[Start Input rows]
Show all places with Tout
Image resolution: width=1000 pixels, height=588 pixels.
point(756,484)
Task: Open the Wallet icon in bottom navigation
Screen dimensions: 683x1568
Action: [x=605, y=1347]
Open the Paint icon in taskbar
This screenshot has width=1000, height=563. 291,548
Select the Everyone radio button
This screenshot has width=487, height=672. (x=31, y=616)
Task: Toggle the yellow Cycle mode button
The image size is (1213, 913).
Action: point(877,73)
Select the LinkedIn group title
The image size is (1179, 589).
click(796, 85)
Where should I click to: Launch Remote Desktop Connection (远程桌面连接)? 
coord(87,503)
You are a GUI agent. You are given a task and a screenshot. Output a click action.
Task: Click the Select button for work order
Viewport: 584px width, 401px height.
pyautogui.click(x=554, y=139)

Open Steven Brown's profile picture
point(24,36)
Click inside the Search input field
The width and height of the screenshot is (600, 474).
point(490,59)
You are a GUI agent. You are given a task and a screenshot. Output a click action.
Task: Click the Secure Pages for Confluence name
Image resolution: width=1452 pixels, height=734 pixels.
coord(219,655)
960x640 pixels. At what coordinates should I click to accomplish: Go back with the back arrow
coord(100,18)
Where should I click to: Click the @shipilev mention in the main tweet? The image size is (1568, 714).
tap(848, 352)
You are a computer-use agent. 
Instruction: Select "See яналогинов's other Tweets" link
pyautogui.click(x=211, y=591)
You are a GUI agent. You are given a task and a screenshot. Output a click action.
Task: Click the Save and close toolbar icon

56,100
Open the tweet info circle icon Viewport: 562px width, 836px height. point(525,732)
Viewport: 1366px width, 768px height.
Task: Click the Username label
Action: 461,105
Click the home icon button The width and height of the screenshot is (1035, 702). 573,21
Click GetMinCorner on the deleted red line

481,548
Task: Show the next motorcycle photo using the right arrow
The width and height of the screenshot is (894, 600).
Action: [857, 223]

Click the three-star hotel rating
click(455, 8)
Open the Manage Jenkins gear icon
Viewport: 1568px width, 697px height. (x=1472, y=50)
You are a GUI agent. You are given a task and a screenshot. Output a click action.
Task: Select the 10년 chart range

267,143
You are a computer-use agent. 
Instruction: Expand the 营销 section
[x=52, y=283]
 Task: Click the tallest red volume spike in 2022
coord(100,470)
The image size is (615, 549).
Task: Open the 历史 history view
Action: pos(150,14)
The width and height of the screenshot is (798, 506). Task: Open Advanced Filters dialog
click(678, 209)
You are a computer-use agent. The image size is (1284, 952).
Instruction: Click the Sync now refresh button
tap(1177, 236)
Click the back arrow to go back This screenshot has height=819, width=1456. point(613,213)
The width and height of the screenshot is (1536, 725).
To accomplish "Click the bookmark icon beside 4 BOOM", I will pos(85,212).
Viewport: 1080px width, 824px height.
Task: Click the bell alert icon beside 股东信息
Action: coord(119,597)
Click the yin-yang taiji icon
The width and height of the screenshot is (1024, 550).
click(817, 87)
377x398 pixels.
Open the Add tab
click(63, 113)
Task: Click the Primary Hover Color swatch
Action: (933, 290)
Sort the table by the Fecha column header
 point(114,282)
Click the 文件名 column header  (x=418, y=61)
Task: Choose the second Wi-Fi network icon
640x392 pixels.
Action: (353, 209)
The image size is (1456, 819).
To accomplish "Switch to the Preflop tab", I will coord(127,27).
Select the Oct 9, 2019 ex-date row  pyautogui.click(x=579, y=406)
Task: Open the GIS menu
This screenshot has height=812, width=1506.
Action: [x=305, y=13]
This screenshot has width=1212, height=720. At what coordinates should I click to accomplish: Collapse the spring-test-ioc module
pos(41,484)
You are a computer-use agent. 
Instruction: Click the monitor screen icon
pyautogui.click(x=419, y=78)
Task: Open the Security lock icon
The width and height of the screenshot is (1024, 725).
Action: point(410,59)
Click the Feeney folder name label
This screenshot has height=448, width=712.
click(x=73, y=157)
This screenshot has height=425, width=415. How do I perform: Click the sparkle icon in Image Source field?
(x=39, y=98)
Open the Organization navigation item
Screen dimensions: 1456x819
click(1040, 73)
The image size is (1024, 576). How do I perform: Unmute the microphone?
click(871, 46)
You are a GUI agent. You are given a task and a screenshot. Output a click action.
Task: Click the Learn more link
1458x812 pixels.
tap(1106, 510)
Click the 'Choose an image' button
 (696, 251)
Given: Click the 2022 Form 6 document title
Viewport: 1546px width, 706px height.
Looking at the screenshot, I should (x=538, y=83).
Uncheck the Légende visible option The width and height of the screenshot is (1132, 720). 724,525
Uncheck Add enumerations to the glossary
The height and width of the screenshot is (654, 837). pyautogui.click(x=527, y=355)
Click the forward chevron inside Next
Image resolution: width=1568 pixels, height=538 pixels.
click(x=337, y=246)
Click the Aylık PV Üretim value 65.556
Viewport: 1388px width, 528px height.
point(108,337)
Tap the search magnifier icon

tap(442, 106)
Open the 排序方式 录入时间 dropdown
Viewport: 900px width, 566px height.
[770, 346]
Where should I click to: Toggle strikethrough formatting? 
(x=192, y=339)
[End Input rows]
**Work instructions:**
Reproduce every one of the records above line for line, keeping each character, space, and line break unchanged.

**Answer in full:**
Show all places with Tout
Image resolution: width=1000 pixels, height=588 pixels.
point(756,484)
Task: Open the Wallet icon in bottom navigation
Screen dimensions: 683x1568
Action: [x=605, y=1347]
Open the Paint icon in taskbar
This screenshot has width=1000, height=563. 291,548
Select the Everyone radio button
This screenshot has width=487, height=672. (x=31, y=616)
Task: Toggle the yellow Cycle mode button
The image size is (1213, 913).
Action: point(877,73)
Select the LinkedIn group title
The image size is (1179, 589).
click(796, 85)
Where should I click to: Launch Remote Desktop Connection (远程桌面连接)? 
coord(87,503)
You are a GUI agent. You are given a task and a screenshot. Output a click action.
Task: Click the Select button for work order
Viewport: 584px width, 401px height.
pyautogui.click(x=554, y=139)

Open Steven Brown's profile picture
point(24,36)
Click inside the Search input field
The width and height of the screenshot is (600, 474).
point(490,59)
You are a GUI agent. You are given a task and a screenshot. Output a click action.
Task: Click the Secure Pages for Confluence name
Image resolution: width=1452 pixels, height=734 pixels.
coord(219,655)
960x640 pixels. At what coordinates should I click to accomplish: Go back with the back arrow
coord(100,18)
Where should I click to: Click the @shipilev mention in the main tweet? The image size is (1568, 714).
tap(848, 352)
You are a computer-use agent. 
Instruction: Select "See яналогинов's other Tweets" link
pyautogui.click(x=211, y=591)
You are a GUI agent. You are given a task and a screenshot. Output a click action.
Task: Click the Save and close toolbar icon

56,100
Open the tweet info circle icon Viewport: 562px width, 836px height. point(525,732)
Viewport: 1366px width, 768px height.
Task: Click the Username label
Action: 461,105
Click the home icon button The width and height of the screenshot is (1035, 702). 573,21
Click GetMinCorner on the deleted red line

481,548
Task: Show the next motorcycle photo using the right arrow
The width and height of the screenshot is (894, 600).
Action: [857, 223]

Click the three-star hotel rating
click(455, 8)
Open the Manage Jenkins gear icon
Viewport: 1568px width, 697px height. (x=1472, y=50)
You are a GUI agent. You are given a task and a screenshot. Output a click action.
Task: Select the 10년 chart range

267,143
You are a computer-use agent. 
Instruction: Expand the 营销 section
[x=52, y=283]
 Task: Click the tallest red volume spike in 2022
coord(100,470)
The image size is (615, 549).
Task: Open the 历史 history view
Action: pos(150,14)
The width and height of the screenshot is (798, 506). Task: Open Advanced Filters dialog
click(678, 209)
You are a computer-use agent. The image size is (1284, 952).
Instruction: Click the Sync now refresh button
tap(1177, 236)
Click the back arrow to go back This screenshot has height=819, width=1456. point(613,213)
The width and height of the screenshot is (1536, 725).
To accomplish "Click the bookmark icon beside 4 BOOM", I will pos(85,212).
Viewport: 1080px width, 824px height.
Task: Click the bell alert icon beside 股东信息
Action: coord(119,597)
Click the yin-yang taiji icon
The width and height of the screenshot is (1024, 550).
click(817, 87)
377x398 pixels.
Open the Add tab
click(63, 113)
Task: Click the Primary Hover Color swatch
Action: (933, 290)
Sort the table by the Fecha column header
 point(114,282)
Click the 文件名 column header  (x=418, y=61)
Task: Choose the second Wi-Fi network icon
640x392 pixels.
Action: (353, 209)
The image size is (1456, 819).
To accomplish "Switch to the Preflop tab", I will coord(127,27).
Select the Oct 9, 2019 ex-date row  pyautogui.click(x=579, y=406)
Task: Open the GIS menu
This screenshot has height=812, width=1506.
Action: [x=305, y=13]
This screenshot has width=1212, height=720. At what coordinates should I click to accomplish: Collapse the spring-test-ioc module
pos(41,484)
You are a computer-use agent. 
Instruction: Click the monitor screen icon
pyautogui.click(x=419, y=78)
Task: Open the Security lock icon
The width and height of the screenshot is (1024, 725).
Action: point(410,59)
Click the Feeney folder name label
This screenshot has height=448, width=712.
click(x=73, y=157)
This screenshot has height=425, width=415. How do I perform: Click the sparkle icon in Image Source field?
(x=39, y=98)
Open the Organization navigation item
Screen dimensions: 1456x819
click(1040, 73)
The image size is (1024, 576). How do I perform: Unmute the microphone?
click(871, 46)
You are a GUI agent. You are given a task and a screenshot. Output a click action.
Task: Click the Learn more link
1458x812 pixels.
tap(1106, 510)
Click the 'Choose an image' button
 (696, 251)
Given: Click the 2022 Form 6 document title
Viewport: 1546px width, 706px height.
Looking at the screenshot, I should (x=538, y=83).
Uncheck the Légende visible option The width and height of the screenshot is (1132, 720). 724,525
Uncheck Add enumerations to the glossary
The height and width of the screenshot is (654, 837). pyautogui.click(x=527, y=355)
Click the forward chevron inside Next
Image resolution: width=1568 pixels, height=538 pixels.
click(x=337, y=246)
Click the Aylık PV Üretim value 65.556
Viewport: 1388px width, 528px height.
point(108,337)
Tap the search magnifier icon

tap(442, 106)
Open the 排序方式 录入时间 dropdown
Viewport: 900px width, 566px height.
[770, 346]
Where should I click to: Toggle strikethrough formatting? 
(x=192, y=339)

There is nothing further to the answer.